WHAT YOU SHOULD DO ▸ With the line containing "Toggle the active" as the first line and the last line of the records as the final one, reproduce that range exactly.

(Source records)

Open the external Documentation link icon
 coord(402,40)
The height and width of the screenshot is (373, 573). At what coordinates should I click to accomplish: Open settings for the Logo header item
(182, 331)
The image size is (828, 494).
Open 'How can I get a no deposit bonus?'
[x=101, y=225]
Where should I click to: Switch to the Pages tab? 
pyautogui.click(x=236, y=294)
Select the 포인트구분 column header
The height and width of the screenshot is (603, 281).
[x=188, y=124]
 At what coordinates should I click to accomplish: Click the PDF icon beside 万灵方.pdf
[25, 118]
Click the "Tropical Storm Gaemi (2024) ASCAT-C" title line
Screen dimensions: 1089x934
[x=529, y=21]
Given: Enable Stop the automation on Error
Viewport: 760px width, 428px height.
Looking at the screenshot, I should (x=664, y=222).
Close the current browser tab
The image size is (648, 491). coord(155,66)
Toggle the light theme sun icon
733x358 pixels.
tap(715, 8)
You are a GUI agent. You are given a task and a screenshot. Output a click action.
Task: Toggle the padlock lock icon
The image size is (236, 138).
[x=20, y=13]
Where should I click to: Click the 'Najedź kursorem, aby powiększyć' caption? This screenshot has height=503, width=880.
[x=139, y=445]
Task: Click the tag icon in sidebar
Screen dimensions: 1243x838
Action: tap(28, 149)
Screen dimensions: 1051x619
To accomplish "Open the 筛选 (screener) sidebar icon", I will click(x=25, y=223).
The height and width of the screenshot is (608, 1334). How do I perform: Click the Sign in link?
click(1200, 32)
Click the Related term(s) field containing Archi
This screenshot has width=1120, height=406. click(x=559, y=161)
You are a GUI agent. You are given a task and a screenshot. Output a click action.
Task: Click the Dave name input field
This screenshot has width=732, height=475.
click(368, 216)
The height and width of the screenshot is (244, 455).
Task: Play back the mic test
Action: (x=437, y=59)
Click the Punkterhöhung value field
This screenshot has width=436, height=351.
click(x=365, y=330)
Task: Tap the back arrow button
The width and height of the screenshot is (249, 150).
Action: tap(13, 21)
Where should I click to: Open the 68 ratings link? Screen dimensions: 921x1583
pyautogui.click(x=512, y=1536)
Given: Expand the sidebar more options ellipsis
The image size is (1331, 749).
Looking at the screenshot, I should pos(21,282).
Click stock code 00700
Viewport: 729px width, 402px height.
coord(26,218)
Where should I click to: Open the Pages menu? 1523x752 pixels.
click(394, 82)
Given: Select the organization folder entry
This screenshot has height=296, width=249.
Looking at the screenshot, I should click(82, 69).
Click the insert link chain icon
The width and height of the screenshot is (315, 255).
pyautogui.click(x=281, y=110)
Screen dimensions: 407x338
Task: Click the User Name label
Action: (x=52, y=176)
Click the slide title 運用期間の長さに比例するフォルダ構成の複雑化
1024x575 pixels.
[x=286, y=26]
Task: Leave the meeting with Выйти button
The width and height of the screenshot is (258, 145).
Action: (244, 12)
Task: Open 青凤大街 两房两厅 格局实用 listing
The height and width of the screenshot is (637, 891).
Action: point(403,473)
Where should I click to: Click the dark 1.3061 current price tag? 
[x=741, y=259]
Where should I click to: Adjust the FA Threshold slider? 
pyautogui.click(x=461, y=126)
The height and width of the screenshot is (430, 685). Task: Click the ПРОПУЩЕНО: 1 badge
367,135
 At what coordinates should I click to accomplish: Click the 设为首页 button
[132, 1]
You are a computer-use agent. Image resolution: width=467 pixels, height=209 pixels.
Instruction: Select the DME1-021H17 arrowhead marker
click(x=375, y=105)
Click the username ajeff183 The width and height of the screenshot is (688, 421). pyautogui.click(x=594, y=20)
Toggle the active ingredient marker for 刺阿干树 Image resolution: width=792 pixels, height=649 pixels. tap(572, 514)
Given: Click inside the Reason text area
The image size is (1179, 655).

TASK RESPONSE ▸
Toggle the active ingredient marker for 刺阿干树 Image resolution: width=792 pixels, height=649 pixels. tap(572, 514)
Given: Click inside the Reason text area
The image size is (1179, 655).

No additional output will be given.